The Origin and Significance of Ghanaian Personal Names

WHEN God created the first man and later provided him with a mate, He gave to each a name. The man called Adam, which means “red earth,” and the woman Eve, signifying “life.”
The Akans in Ghana have a proverb: Onyankopon mpe asemmone nti no okyedin mmiako mmiako, meaning because God does favor misdeeds, He gave a name. Another similar proverb is: Ade bone nti na woto din mmiako mmiako, which means the same thing.

Ghanians believe that a name is a religious mark of identification and a sign of honor and respect.
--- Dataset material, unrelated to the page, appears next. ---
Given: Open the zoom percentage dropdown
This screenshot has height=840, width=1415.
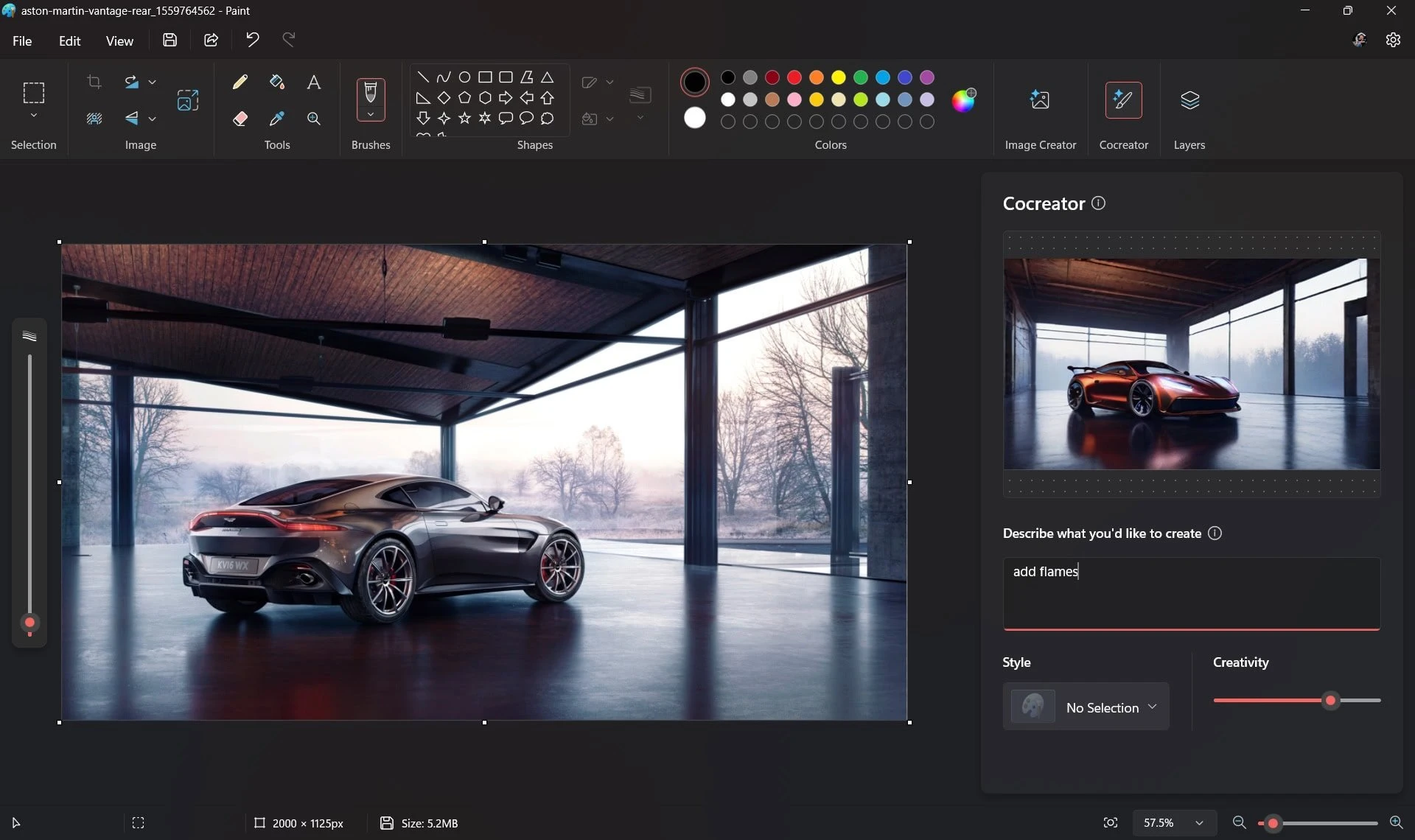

A good name is therefore treasured far more than anything else. This belief is again expressed vividly in the following philosophic statement: Onipa begyee din na wammeye hwee ara, meaning, man was born to make a good name above all things. The giving of a name to a person is therefore considered an important act in Ghanaian society. From his infancy, the Ghanaian is made believe that the name he bears has something to do with the building and molding of his character, great care and thought are therefore taken when selecting names for children.

Every Ghanaian has at least two main parts to his name. The first part of this name is the Kradin (soul’s name). This indicates the particular day on which one is born. It is therefore a name acquired by fate or chance. The kradin of a child is pronounced by the midwife or the person who attends the mother at the time of delivery and is therefore in the position to certify the exact day of birth.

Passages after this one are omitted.